*Instructions to follow*.
Rewrite every line of the records below, replacing "arrow icon" with "arrow button" and leaving everything else unchanged. Omit the pictures from your answer.

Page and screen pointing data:
┄┄┄┄┄┄┄┄┄┄
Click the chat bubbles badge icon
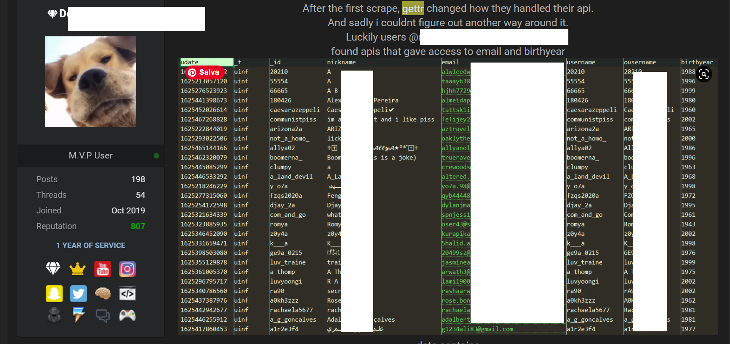The width and height of the screenshot is (730, 344). 103,315
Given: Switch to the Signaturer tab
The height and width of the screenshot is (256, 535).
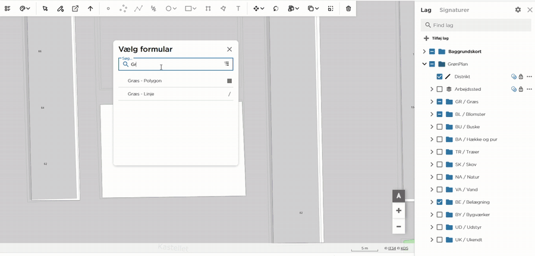Looking at the screenshot, I should point(454,10).
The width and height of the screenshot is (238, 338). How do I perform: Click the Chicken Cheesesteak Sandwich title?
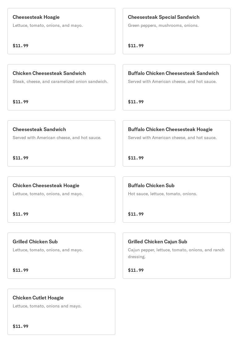(x=49, y=73)
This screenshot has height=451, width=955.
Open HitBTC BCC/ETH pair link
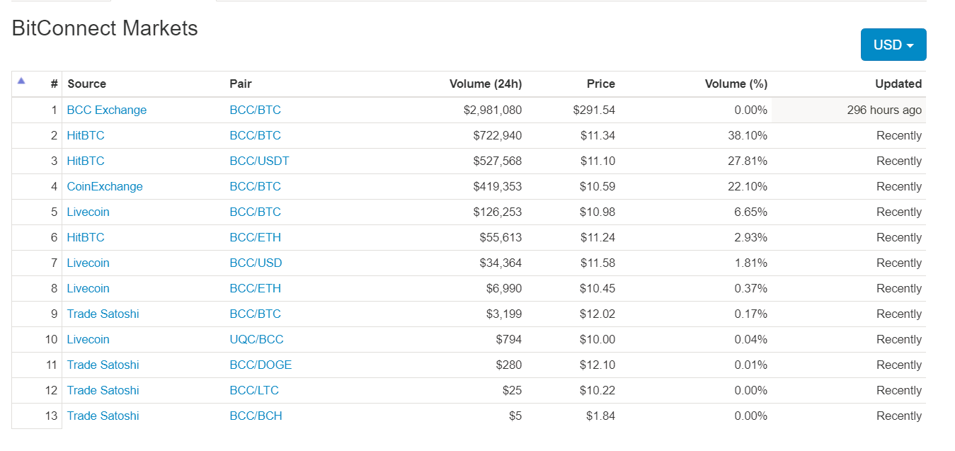(x=255, y=237)
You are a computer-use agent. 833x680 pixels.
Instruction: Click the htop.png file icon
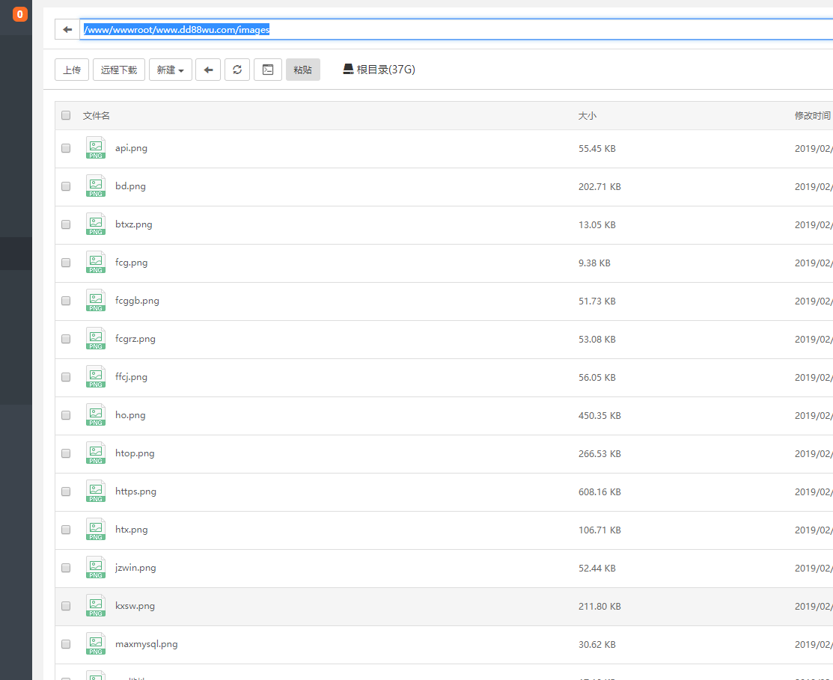(96, 453)
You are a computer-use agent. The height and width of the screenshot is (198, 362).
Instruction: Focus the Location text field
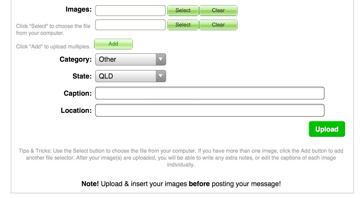click(210, 110)
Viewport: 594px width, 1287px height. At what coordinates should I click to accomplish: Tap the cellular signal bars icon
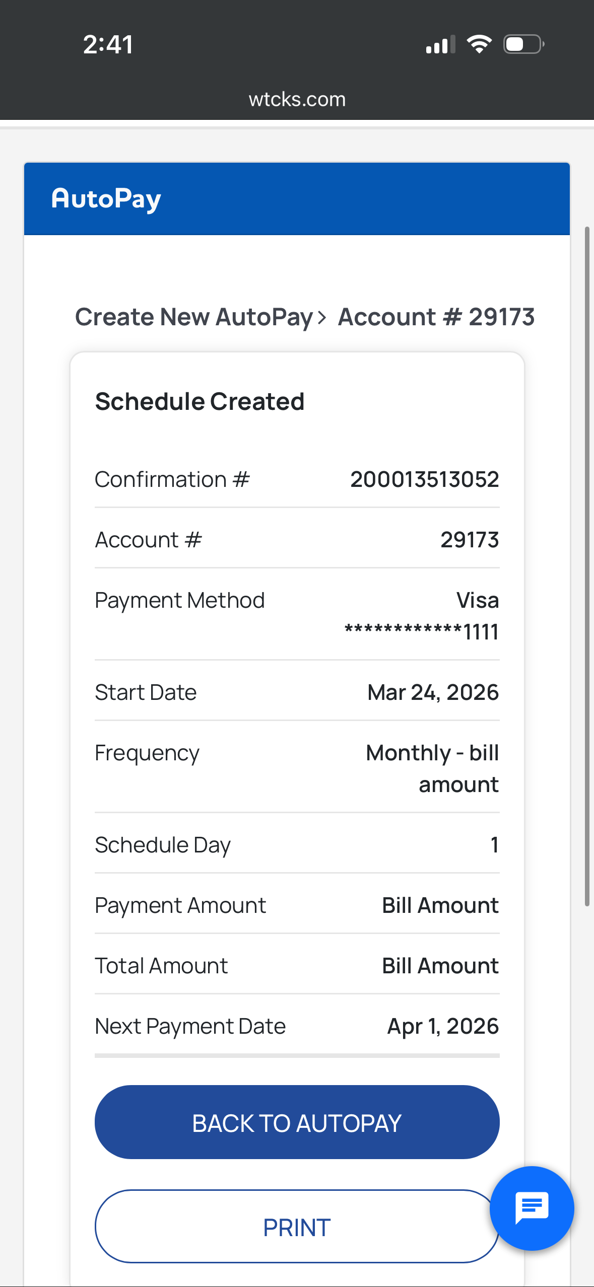coord(440,44)
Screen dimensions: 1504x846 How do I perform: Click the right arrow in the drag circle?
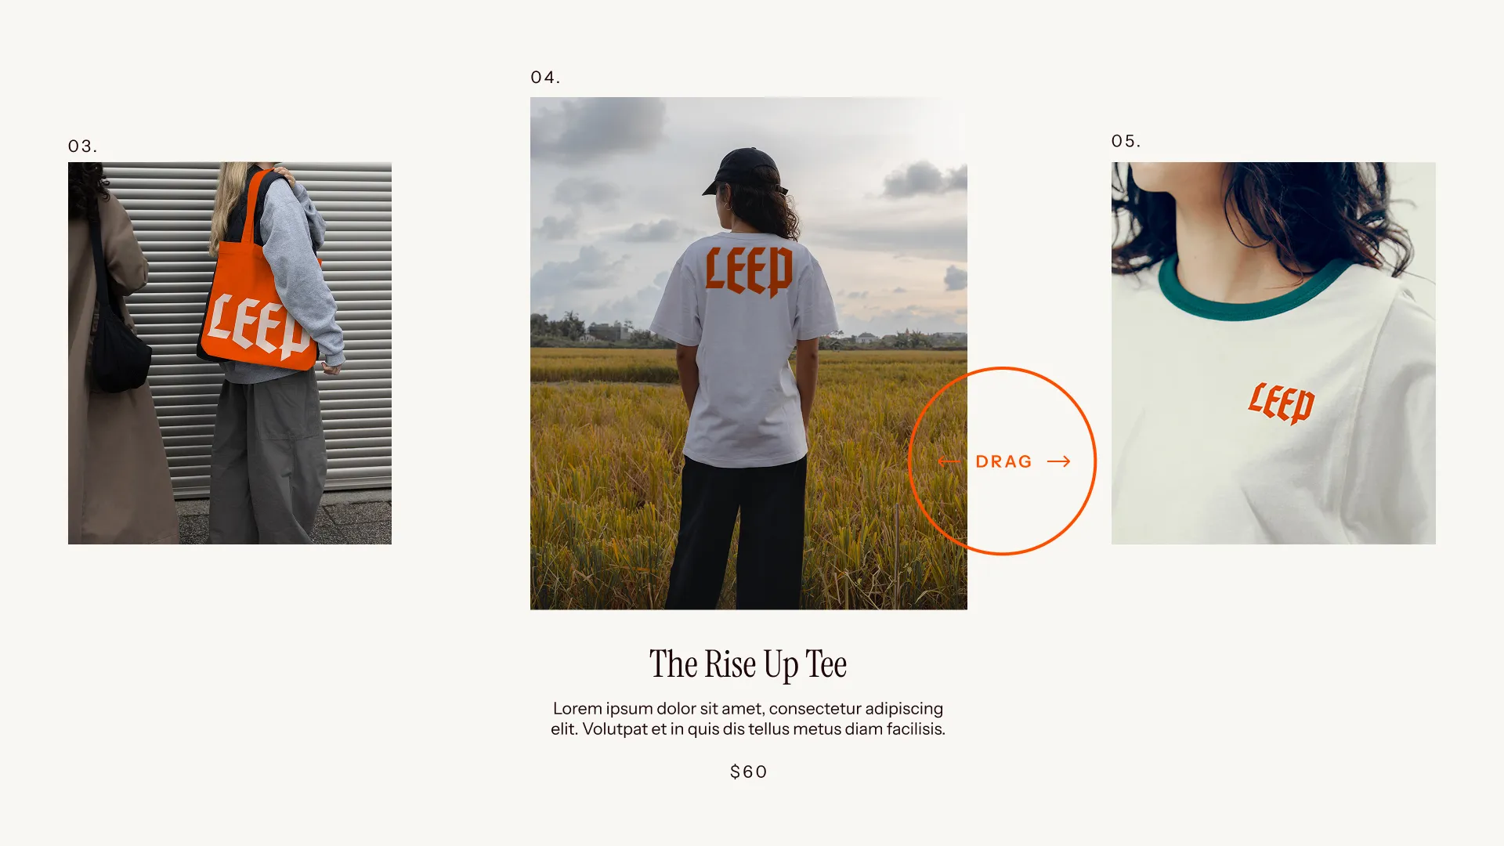point(1058,461)
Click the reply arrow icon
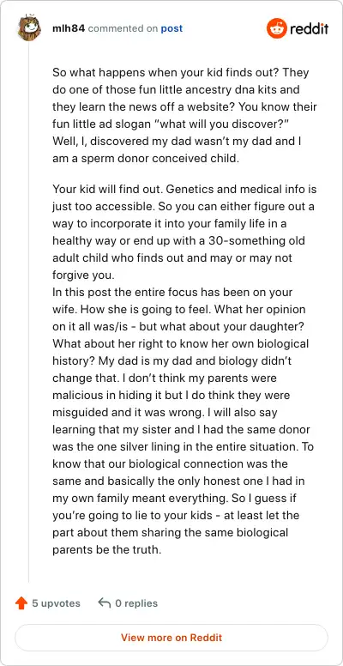343x666 pixels. [x=104, y=602]

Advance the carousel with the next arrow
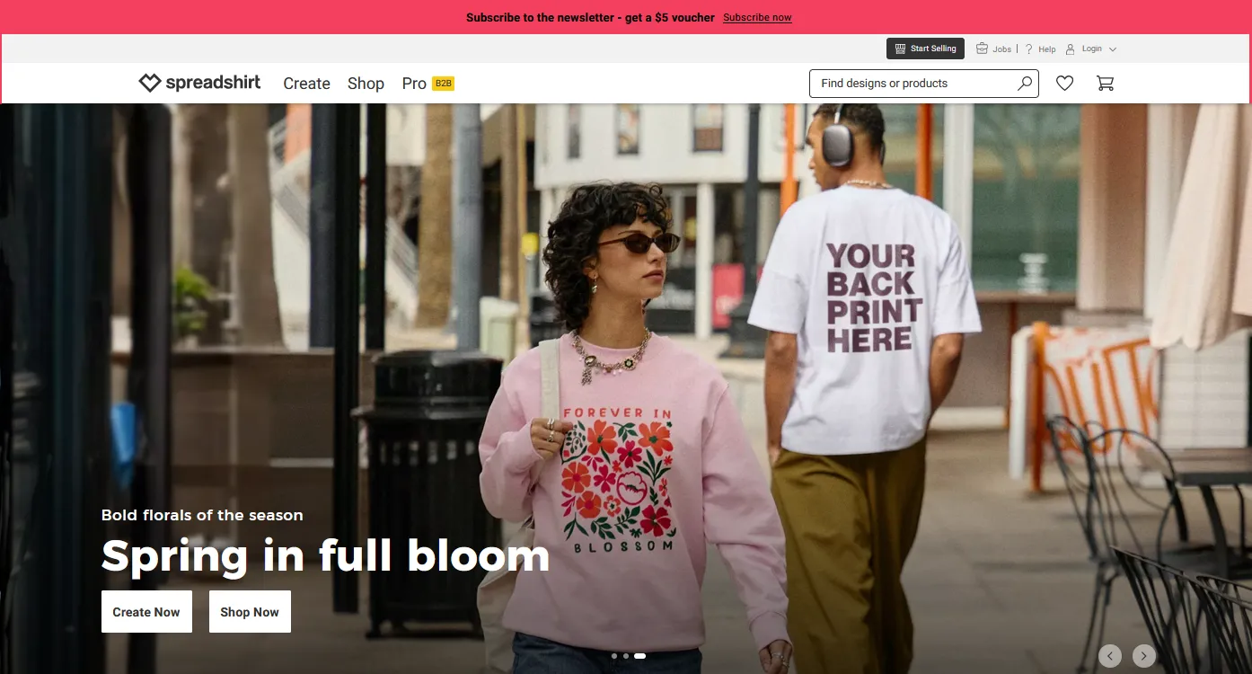(x=1143, y=656)
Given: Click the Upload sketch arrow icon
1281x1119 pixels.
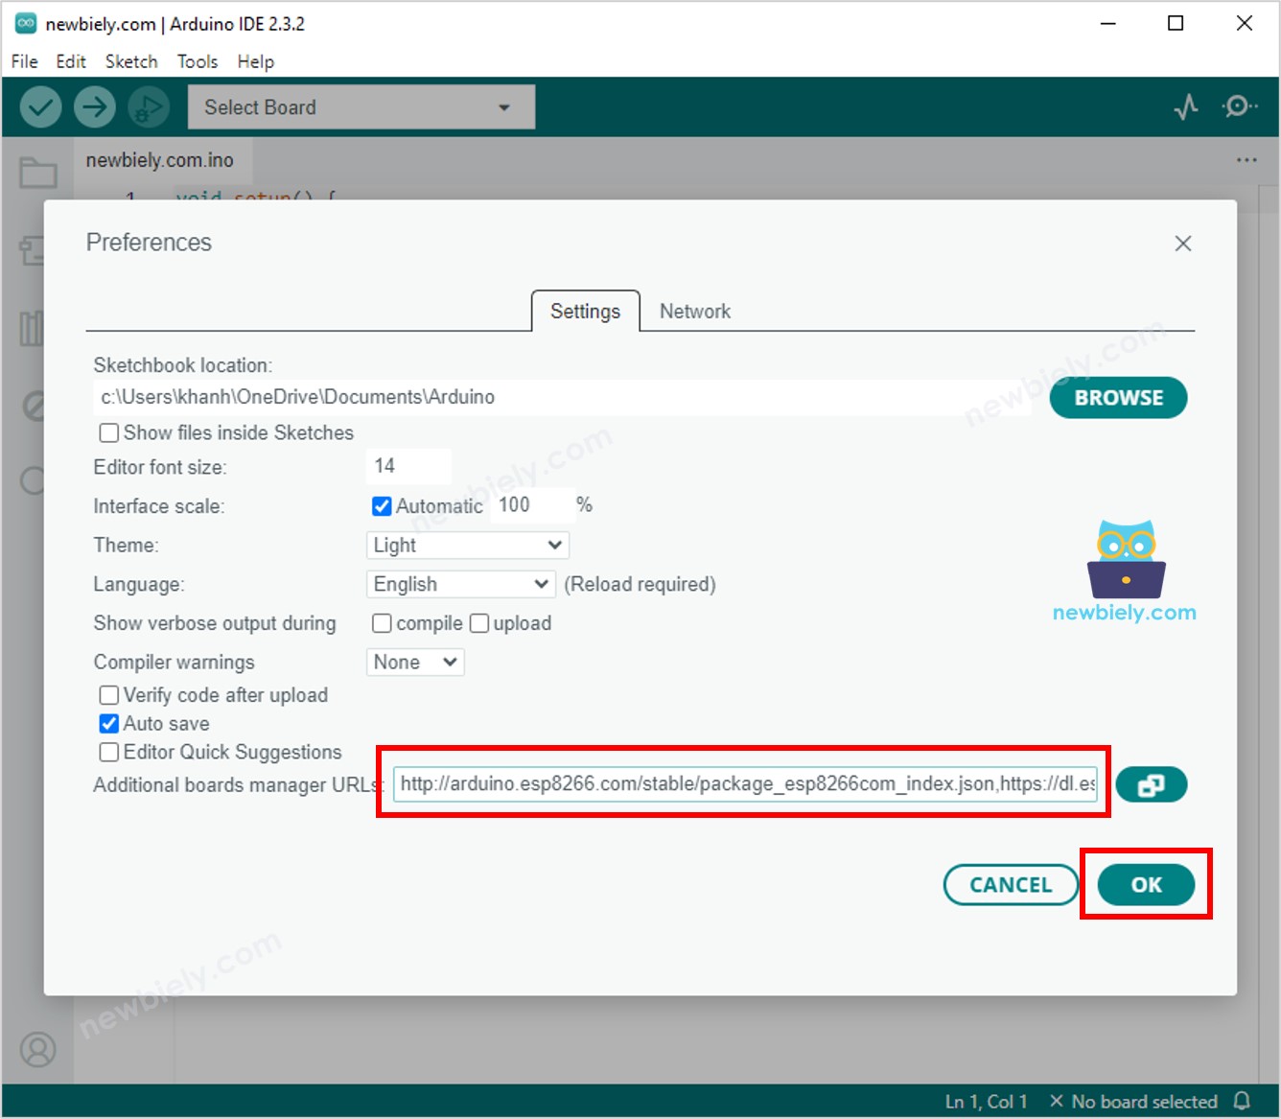Looking at the screenshot, I should [94, 106].
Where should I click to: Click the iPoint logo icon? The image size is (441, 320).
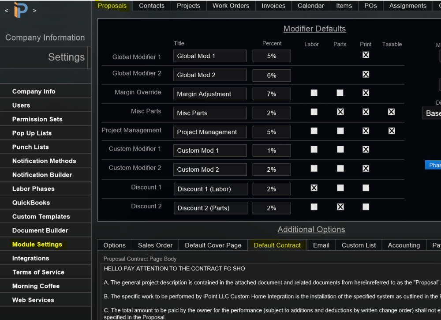[x=21, y=10]
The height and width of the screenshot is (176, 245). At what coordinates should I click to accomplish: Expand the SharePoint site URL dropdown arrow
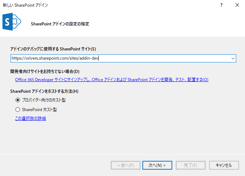pos(233,58)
┄┄┄┄┄┄┄┄┄┄
*Solution for this problem*.
Click the chat bubbles badge icon
The width and height of the screenshot is (730, 344). 103,315
Given: Switch to the Signaturer tab
The height and width of the screenshot is (256, 535).
Looking at the screenshot, I should point(454,10).
The width and height of the screenshot is (238, 338). How do I perform: Click the Chicken Cheesesteak Sandwich title?
(x=49, y=73)
This screenshot has height=451, width=955.
Open HitBTC BCC/ETH pair link
(x=255, y=237)
You are a computer-use agent. 833x680 pixels.
Instruction: Click the htop.png file icon
(96, 453)
You are a computer-use agent. The height and width of the screenshot is (198, 362).
Instruction: Focus the Location text field
click(210, 110)
Viewport: 594px width, 1287px height. At what coordinates should I click to accomplish: Tap the cellular signal bars icon
coord(440,44)
Screen dimensions: 1504x846 How do I perform: Click the right arrow in the drag circle?
point(1058,461)
Click the reply arrow button
343x666 pixels. [x=104, y=602]

Advance the carousel with the next arrow
(x=1143, y=656)
Given: Click the Upload sketch arrow button
1281x1119 pixels.
Looking at the screenshot, I should [94, 106].
Where should I click to: Click the iPoint logo icon? The image size is (441, 320).
[x=21, y=10]
The height and width of the screenshot is (176, 245). At what coordinates should I click to accomplish: Expand the SharePoint site URL dropdown arrow
pos(233,58)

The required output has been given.